My Personal Experience Of Strict Dieting…
I’ve only ever been to this extreme once a couple of summers ago and it was horrible. I stayed around 7% body fat for a week and then gave up. Subsequently I ended up binging on food because my body was so depleted of energy that when I started to eat I couldn’t stop! This is common amongst physique athletes and professional bodybuilders, who are more likely to rebound after competition due to the physical and mental stress of competing.
They may be on stage looking ridiculously lean, with big beaming smiles, but there’s a big battle taking place on the inside, and this low level of body fat is not sustainable long term.
One thing i’ve started to incorporate into my regime when on a fat loss phase is ‘refeed meals’. When dieting takes it’s toll and energy, motivation and workouts suffer I will have a very high calorie meal. The meal is usually anything from 1,000 – 3,000 calories depending on my energy levels.

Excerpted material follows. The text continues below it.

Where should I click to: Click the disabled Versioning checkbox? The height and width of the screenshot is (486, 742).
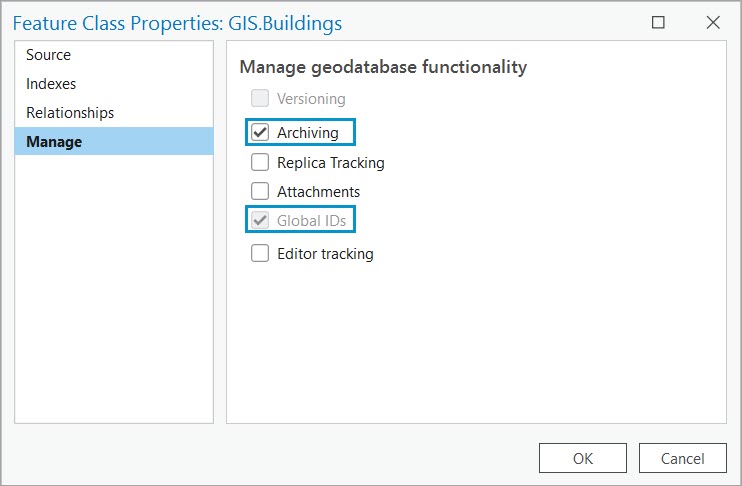coord(260,99)
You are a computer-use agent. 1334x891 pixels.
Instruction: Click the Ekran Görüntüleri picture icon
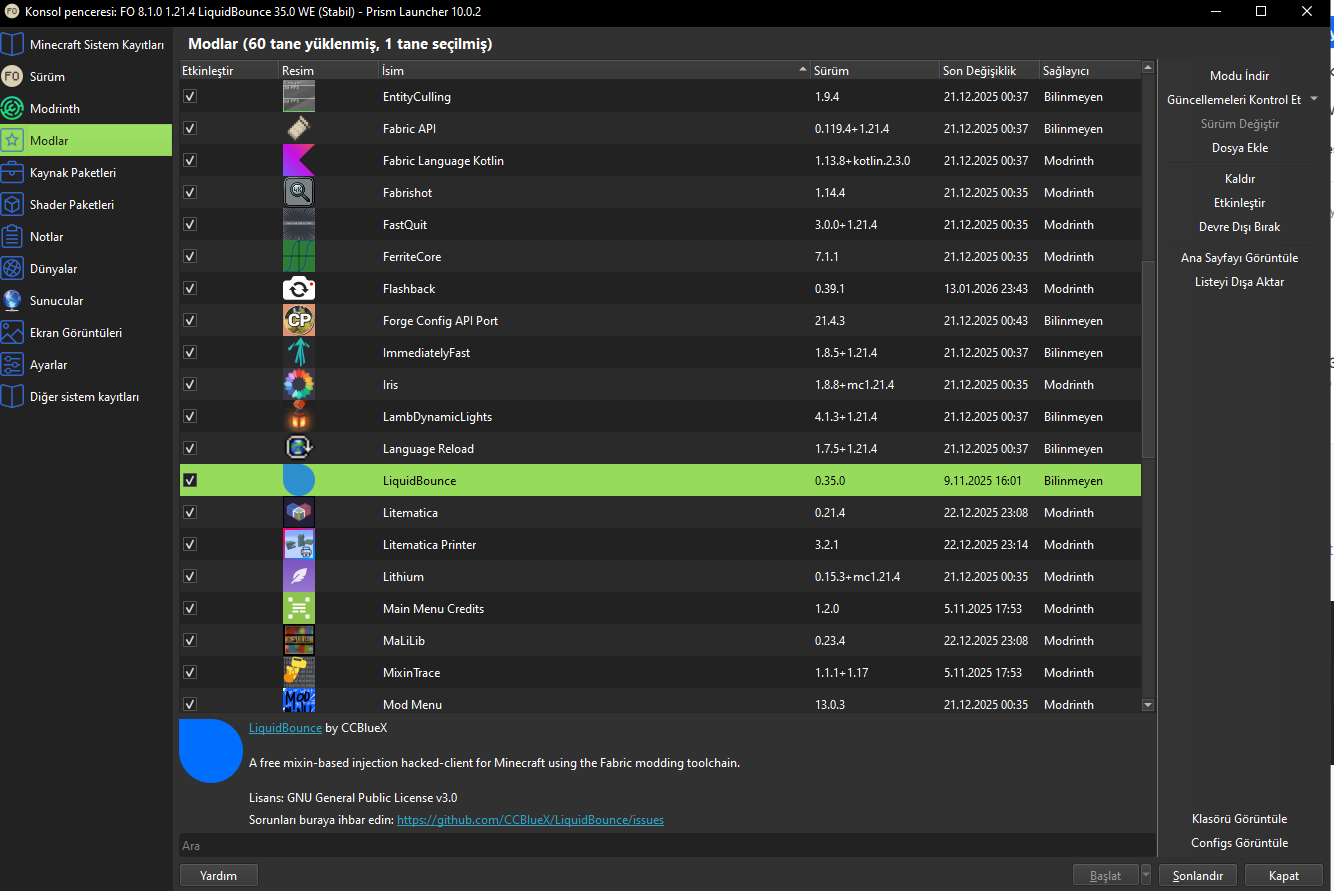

The leaner I get the more frequently I’ll have a refeed. During the summer towards the end of my 12 week fat loss phase I would be having 2 refeed meals per week (Wednesday and Sundays). After the calorie spike i’d then go and do a big workout the next day, to ensure that I used the calories to train hard and start heading back into a calorie deficit which is required to continue losing fat.
The meals usually consist of high calorie foods, my favourite at the moment is peanut butter on rice cakes, with honey, banana and whey protein.
Some people like to order Pizza and eat take-aways but personally I prefer to try and keep my refeeds more nutritious. I find it hard to control my portion sizes with hedonic foods, I over eat them! My body is also sensitive to many processed foods which cause inflammation, water retention and a bloated, leaky gut.
How to Incorporate Refeeds…
If you’re on a fat loss program or about to go on a fat loss phase use refeeds only when you need them. When you are struggling, when you feel sluggish and strength starts to decline rapidly.
Inevitably when you are in a calorie deficit for long bouts it’s going to be difficult, your body is running out of energy and the going gets tough.
Use refeeds as a tool which can be used to boost energy, fill up muscle glycogen and provide a well needed rest from restriction. Don’t pick foods which you have no control over i.e. for me I can’t eat a piece of chocolate (I have to eat the whole bar and then go and get another one! lol!). Choose your foods wisely.